As HR understands there is no 'one-size-fits-all' though, is it futile to pursue such an ideal?
Building the dream job:
Shakil Butt, founder of HR Hero for Hire, argued that the idea of a dream job is a moving target, and so it will always be just a dream.
Speaking to HR magazine, he said: “Employers need to move their focus away from creating the ideal dream jobs for the many and consider, within their capacity, how they can adapt their organisations to better reflect what individual employees really wants from their employer which is not likely to be consistent experience for everyone.”
Rather than sticking to hard and fast rules about the ideal work week and annual leave, Butt said employers should consider employees' priorities when creating roles.
He said: “Ultimately work is a means to an end whether that is having a certain lifestyle, purpose, time with loved ones, personal development, being outdoors, etc. So that is probably the starting point for thinking about what your employees really want from work and whether your workplace is even the right one for them.”
However, the one thing Butt agreed is essential is having a supportive boss. With that, he said, all other contractual terms and conditions are negotiable.
Tanya Boyd, learning architect at training and development provider Insights, on the other hand, argued that the dream job is much more reliant on the content of the role rather than terms and conditions around how people do it.
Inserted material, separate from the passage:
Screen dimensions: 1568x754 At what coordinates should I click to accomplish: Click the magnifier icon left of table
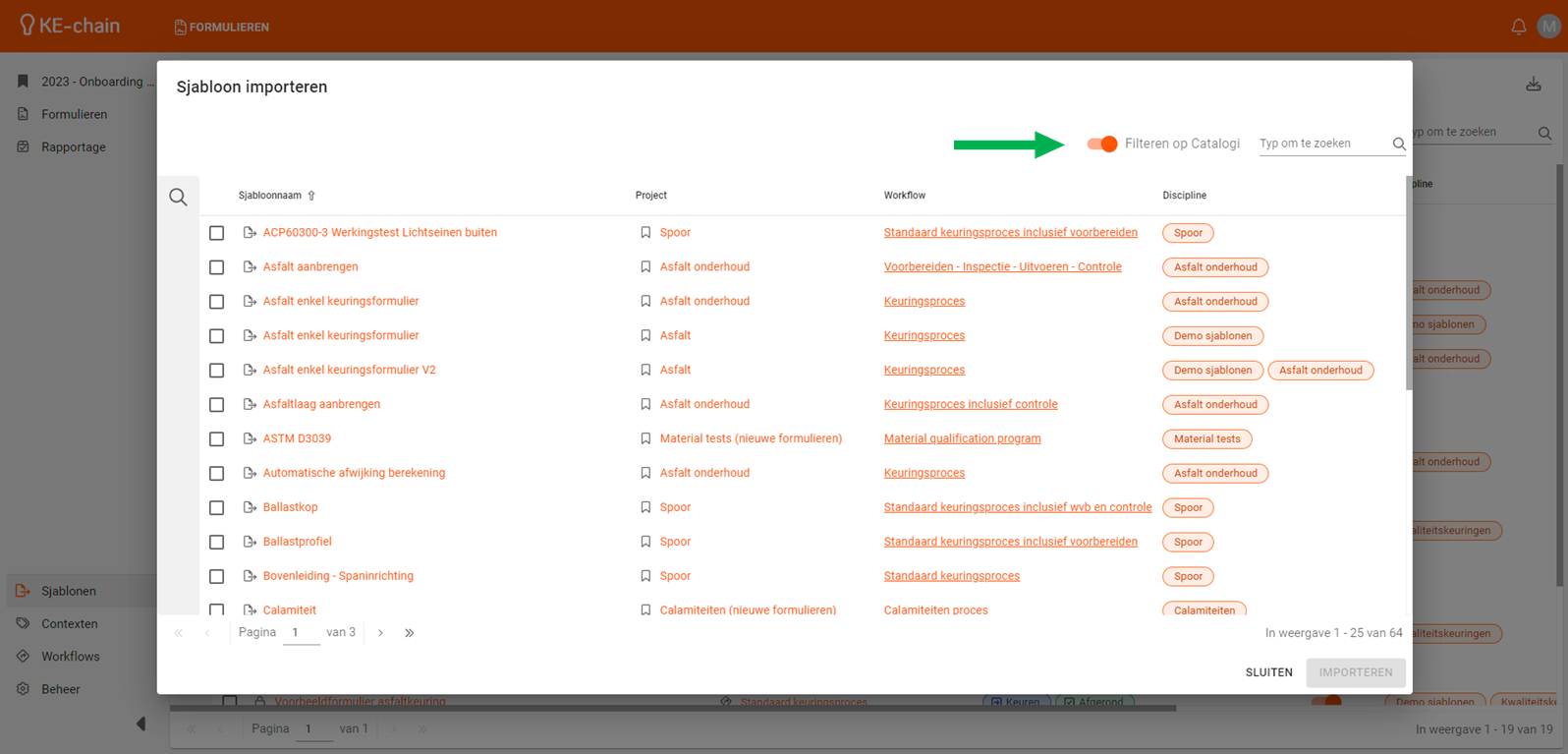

Boyd told HR magazine: “I do believe that dream jobs exist, but I believe they are defined much more by the content of the job itself and the match between an individual person and a job, rather than a generalised list made up of pay, hours and commute time.
“One person's nightmare could be another person's dream job, but it has to do with the work itself and the meaning that one finds in that work rather than with how many paid holidays they receive.”
The survey, by industrial equipment supplier Raja Workplace, found that one third of UK workers have already found their dream job.
Almost all (95%) respondents asked said their work environment is important to job satisfaction, and over a third (36%) of respondents prized their work culture higher than salary.
Raja Workplace’s survey was based on the views of 2,000 workers in the UK.